• WHAT YOU NEED TO DO: Beginning with the first entry, set down each one exactly as shown.

Stored data entries:
- Opening Delimiter -

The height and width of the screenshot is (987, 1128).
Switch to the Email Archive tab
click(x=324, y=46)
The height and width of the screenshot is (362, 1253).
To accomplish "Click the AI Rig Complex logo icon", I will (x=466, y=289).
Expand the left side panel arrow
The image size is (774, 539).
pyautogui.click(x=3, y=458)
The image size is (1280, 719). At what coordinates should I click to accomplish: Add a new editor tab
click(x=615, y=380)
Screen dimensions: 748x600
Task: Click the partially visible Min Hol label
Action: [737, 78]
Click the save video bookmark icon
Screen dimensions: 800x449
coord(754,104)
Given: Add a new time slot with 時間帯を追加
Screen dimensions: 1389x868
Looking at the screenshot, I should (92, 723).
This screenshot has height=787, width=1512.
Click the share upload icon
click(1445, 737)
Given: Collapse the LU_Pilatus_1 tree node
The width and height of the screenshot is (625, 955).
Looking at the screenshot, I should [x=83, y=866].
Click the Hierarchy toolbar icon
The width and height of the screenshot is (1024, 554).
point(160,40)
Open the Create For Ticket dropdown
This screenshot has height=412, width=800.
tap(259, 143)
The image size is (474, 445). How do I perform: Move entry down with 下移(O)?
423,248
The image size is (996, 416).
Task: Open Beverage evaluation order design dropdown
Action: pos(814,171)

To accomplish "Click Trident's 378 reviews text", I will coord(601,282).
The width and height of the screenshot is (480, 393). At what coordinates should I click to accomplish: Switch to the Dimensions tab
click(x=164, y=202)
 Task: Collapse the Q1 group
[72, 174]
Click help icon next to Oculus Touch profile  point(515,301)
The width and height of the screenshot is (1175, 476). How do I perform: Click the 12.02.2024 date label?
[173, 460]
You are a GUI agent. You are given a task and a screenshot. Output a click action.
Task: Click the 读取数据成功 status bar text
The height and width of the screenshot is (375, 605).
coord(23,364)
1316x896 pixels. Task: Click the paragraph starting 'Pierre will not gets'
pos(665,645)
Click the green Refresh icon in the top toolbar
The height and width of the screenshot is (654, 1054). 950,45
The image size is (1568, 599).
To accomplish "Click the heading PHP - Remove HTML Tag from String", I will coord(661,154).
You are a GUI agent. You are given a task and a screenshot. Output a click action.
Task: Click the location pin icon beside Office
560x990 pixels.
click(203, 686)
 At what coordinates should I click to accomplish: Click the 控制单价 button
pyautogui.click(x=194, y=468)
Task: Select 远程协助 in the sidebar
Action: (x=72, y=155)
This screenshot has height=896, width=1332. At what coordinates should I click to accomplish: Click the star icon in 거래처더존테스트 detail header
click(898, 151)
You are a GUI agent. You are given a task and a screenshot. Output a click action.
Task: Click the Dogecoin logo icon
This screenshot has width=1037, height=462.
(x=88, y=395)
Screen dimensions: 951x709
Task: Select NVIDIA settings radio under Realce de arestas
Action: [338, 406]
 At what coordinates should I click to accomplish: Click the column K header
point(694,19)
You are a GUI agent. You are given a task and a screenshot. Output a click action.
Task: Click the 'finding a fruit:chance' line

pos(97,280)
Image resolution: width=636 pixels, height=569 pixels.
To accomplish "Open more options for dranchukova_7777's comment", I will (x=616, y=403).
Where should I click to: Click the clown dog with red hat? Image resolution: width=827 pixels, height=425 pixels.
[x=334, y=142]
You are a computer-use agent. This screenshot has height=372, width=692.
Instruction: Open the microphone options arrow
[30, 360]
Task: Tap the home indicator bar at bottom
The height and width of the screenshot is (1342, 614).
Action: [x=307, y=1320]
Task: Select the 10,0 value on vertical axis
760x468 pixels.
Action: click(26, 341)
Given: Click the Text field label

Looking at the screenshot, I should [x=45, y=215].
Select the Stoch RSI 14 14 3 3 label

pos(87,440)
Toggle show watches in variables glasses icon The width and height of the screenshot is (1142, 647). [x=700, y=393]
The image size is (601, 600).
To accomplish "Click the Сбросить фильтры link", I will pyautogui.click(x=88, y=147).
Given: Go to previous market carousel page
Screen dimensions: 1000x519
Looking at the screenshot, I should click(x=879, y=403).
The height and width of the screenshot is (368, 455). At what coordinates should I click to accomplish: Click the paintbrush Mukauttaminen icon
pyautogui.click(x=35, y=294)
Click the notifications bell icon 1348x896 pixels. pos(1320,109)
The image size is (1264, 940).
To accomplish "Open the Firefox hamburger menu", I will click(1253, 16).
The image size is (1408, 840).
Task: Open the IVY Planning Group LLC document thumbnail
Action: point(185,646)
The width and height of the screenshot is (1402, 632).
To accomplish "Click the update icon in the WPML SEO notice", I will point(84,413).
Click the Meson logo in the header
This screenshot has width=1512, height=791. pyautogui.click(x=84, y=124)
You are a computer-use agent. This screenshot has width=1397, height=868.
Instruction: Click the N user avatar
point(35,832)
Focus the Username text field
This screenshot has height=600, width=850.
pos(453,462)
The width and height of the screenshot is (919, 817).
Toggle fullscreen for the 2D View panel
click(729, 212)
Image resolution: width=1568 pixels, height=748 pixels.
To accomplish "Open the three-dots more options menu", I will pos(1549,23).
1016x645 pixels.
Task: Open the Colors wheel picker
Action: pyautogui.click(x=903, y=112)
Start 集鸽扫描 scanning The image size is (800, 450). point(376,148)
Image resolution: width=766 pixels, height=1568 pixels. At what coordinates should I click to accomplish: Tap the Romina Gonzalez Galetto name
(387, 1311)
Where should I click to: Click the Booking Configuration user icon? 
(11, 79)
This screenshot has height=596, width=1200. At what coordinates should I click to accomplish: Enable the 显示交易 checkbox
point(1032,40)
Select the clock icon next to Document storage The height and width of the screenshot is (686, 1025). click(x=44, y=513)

- Closing Delimiter -

• TASK ANSWER:
The height and width of the screenshot is (987, 1128).
Switch to the Email Archive tab
click(x=324, y=46)
The height and width of the screenshot is (362, 1253).
To accomplish "Click the AI Rig Complex logo icon", I will (x=466, y=289).
Expand the left side panel arrow
The image size is (774, 539).
pyautogui.click(x=3, y=458)
The image size is (1280, 719). At what coordinates should I click to accomplish: Add a new editor tab
click(x=615, y=380)
Screen dimensions: 748x600
Task: Click the partially visible Min Hol label
Action: [737, 78]
Click the save video bookmark icon
Screen dimensions: 800x449
coord(754,104)
Given: Add a new time slot with 時間帯を追加
Screen dimensions: 1389x868
Looking at the screenshot, I should (92, 723).
This screenshot has height=787, width=1512.
Click the share upload icon
click(1445, 737)
Given: Collapse the LU_Pilatus_1 tree node
The width and height of the screenshot is (625, 955).
Looking at the screenshot, I should [x=83, y=866].
Click the Hierarchy toolbar icon
The width and height of the screenshot is (1024, 554).
point(160,40)
Open the Create For Ticket dropdown
This screenshot has height=412, width=800.
tap(259, 143)
The image size is (474, 445). How do I perform: Move entry down with 下移(O)?
423,248
The image size is (996, 416).
Task: Open Beverage evaluation order design dropdown
Action: pos(814,171)

To accomplish "Click Trident's 378 reviews text", I will coord(601,282).
The width and height of the screenshot is (480, 393). At what coordinates should I click to accomplish: Switch to the Dimensions tab
click(x=164, y=202)
 Task: Collapse the Q1 group
[72, 174]
Click help icon next to Oculus Touch profile  point(515,301)
The width and height of the screenshot is (1175, 476). How do I perform: Click the 12.02.2024 date label?
[173, 460]
You are a GUI agent. You are given a task and a screenshot. Output a click action.
Task: Click the 读取数据成功 status bar text
The height and width of the screenshot is (375, 605).
coord(23,364)
1316x896 pixels. Task: Click the paragraph starting 'Pierre will not gets'
pos(665,645)
Click the green Refresh icon in the top toolbar
The height and width of the screenshot is (654, 1054). 950,45
The image size is (1568, 599).
To accomplish "Click the heading PHP - Remove HTML Tag from String", I will coord(661,154).
You are a GUI agent. You are given a task and a screenshot. Output a click action.
Task: Click the location pin icon beside Office
560x990 pixels.
click(203, 686)
 At what coordinates should I click to accomplish: Click the 控制单价 button
pyautogui.click(x=194, y=468)
Task: Select 远程协助 in the sidebar
Action: (x=72, y=155)
This screenshot has height=896, width=1332. At what coordinates should I click to accomplish: Click the star icon in 거래처더존테스트 detail header
click(898, 151)
You are a GUI agent. You are given a task and a screenshot. Output a click action.
Task: Click the Dogecoin logo icon
This screenshot has width=1037, height=462.
(x=88, y=395)
Screen dimensions: 951x709
Task: Select NVIDIA settings radio under Realce de arestas
Action: [338, 406]
 At what coordinates should I click to accomplish: Click the column K header
point(694,19)
You are a GUI agent. You are given a task and a screenshot. Output a click action.
Task: Click the 'finding a fruit:chance' line

pos(97,280)
Image resolution: width=636 pixels, height=569 pixels.
To accomplish "Open more options for dranchukova_7777's comment", I will (x=616, y=403).
Where should I click to: Click the clown dog with red hat? Image resolution: width=827 pixels, height=425 pixels.
[x=334, y=142]
You are a computer-use agent. This screenshot has height=372, width=692.
Instruction: Open the microphone options arrow
[30, 360]
Task: Tap the home indicator bar at bottom
The height and width of the screenshot is (1342, 614).
Action: [x=307, y=1320]
Task: Select the 10,0 value on vertical axis
760x468 pixels.
Action: click(26, 341)
Given: Click the Text field label

Looking at the screenshot, I should [x=45, y=215].
Select the Stoch RSI 14 14 3 3 label

pos(87,440)
Toggle show watches in variables glasses icon The width and height of the screenshot is (1142, 647). [x=700, y=393]
The image size is (601, 600).
To accomplish "Click the Сбросить фильтры link", I will pyautogui.click(x=88, y=147).
Given: Go to previous market carousel page
Screen dimensions: 1000x519
Looking at the screenshot, I should click(x=879, y=403).
The height and width of the screenshot is (368, 455). At what coordinates should I click to accomplish: Click the paintbrush Mukauttaminen icon
pyautogui.click(x=35, y=294)
Click the notifications bell icon 1348x896 pixels. pos(1320,109)
The image size is (1264, 940).
To accomplish "Open the Firefox hamburger menu", I will click(1253, 16).
The image size is (1408, 840).
Task: Open the IVY Planning Group LLC document thumbnail
Action: point(185,646)
The width and height of the screenshot is (1402, 632).
To accomplish "Click the update icon in the WPML SEO notice", I will point(84,413).
Click the Meson logo in the header
This screenshot has width=1512, height=791. pyautogui.click(x=84, y=124)
You are a computer-use agent. This screenshot has width=1397, height=868.
Instruction: Click the N user avatar
point(35,832)
Focus the Username text field
This screenshot has height=600, width=850.
pos(453,462)
The width and height of the screenshot is (919, 817).
Toggle fullscreen for the 2D View panel
click(729, 212)
Image resolution: width=1568 pixels, height=748 pixels.
To accomplish "Open the three-dots more options menu", I will pos(1549,23).
1016x645 pixels.
Task: Open the Colors wheel picker
Action: pyautogui.click(x=903, y=112)
Start 集鸽扫描 scanning The image size is (800, 450). point(376,148)
Image resolution: width=766 pixels, height=1568 pixels. At what coordinates should I click to accomplish: Tap the Romina Gonzalez Galetto name
(387, 1311)
Where should I click to: Click the Booking Configuration user icon? 
(11, 79)
This screenshot has height=596, width=1200. At what coordinates should I click to accomplish: Enable the 显示交易 checkbox
point(1032,40)
Select the clock icon next to Document storage The height and width of the screenshot is (686, 1025). click(x=44, y=513)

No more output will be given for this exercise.